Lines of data
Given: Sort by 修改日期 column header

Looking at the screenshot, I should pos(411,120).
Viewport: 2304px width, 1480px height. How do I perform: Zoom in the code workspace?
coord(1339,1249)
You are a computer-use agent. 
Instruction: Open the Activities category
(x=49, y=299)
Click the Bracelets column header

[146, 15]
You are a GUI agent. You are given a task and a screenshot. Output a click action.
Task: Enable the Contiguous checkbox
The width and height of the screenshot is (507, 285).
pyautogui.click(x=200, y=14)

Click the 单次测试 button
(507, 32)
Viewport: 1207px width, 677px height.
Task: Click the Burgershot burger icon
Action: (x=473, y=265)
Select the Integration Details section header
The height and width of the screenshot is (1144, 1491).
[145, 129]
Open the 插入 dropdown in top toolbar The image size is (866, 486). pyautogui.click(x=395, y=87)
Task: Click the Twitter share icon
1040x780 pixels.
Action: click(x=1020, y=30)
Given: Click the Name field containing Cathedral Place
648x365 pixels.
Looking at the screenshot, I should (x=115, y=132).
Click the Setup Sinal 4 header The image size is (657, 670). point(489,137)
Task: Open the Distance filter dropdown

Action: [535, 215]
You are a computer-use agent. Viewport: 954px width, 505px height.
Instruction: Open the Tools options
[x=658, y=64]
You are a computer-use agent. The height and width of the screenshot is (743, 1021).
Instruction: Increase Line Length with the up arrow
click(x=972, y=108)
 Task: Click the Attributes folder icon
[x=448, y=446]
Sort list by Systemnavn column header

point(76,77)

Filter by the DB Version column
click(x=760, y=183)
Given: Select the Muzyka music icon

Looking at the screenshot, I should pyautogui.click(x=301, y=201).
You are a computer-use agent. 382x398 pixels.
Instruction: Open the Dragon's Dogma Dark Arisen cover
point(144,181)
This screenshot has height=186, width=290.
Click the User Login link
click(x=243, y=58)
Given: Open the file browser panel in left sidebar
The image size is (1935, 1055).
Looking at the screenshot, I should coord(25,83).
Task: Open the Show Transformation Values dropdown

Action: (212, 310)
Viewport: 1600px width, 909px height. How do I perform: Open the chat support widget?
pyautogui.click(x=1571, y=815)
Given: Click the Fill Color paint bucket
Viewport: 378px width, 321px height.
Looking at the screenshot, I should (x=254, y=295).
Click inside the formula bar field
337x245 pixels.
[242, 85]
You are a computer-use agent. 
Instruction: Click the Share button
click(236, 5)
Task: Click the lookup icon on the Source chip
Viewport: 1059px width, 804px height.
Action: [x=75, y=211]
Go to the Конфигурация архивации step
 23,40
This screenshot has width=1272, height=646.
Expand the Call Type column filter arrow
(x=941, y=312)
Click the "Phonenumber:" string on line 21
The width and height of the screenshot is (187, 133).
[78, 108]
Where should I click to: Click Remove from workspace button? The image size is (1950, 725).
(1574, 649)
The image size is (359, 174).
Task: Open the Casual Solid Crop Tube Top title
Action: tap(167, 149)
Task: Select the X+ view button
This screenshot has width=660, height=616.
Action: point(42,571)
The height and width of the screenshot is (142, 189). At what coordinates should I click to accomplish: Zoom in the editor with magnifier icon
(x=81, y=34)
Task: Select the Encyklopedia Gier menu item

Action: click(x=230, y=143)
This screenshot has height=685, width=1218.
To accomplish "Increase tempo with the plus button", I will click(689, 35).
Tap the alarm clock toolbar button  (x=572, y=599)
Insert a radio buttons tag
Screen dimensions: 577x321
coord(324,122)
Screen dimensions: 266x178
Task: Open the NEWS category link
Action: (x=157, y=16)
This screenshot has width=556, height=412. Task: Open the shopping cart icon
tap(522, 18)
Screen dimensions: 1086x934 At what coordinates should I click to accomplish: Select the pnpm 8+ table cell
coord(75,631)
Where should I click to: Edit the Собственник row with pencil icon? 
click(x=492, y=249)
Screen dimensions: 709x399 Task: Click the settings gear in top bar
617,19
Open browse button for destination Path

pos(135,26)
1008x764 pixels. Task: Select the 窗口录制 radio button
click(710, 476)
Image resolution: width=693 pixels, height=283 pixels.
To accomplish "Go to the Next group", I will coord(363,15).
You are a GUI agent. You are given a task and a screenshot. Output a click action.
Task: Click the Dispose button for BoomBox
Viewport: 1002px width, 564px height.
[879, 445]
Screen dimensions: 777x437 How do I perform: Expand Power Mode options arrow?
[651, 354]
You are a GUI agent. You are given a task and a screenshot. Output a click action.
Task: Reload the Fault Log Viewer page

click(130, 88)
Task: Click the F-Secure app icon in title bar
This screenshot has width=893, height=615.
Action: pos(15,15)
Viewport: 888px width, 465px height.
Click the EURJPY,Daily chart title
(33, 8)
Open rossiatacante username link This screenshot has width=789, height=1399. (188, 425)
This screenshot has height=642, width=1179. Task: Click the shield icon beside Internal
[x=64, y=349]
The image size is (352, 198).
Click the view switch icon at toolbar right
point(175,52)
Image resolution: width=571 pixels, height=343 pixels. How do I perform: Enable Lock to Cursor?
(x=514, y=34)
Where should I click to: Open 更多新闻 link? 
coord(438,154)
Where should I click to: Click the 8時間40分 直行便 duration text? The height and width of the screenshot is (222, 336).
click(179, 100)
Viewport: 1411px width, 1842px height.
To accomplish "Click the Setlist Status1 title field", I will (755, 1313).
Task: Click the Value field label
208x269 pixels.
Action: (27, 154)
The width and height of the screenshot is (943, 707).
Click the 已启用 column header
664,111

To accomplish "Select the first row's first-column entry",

**Task**
Copy the lines starting at the one that contains "The width and height of the screenshot is (943, 707)." and ending with the last line of the records, keeping every character as it appears.

**Task output**
The width and height of the screenshot is (943, 707).
Click the 已启用 column header
664,111

To accomplish "Select the first row's first-column entry",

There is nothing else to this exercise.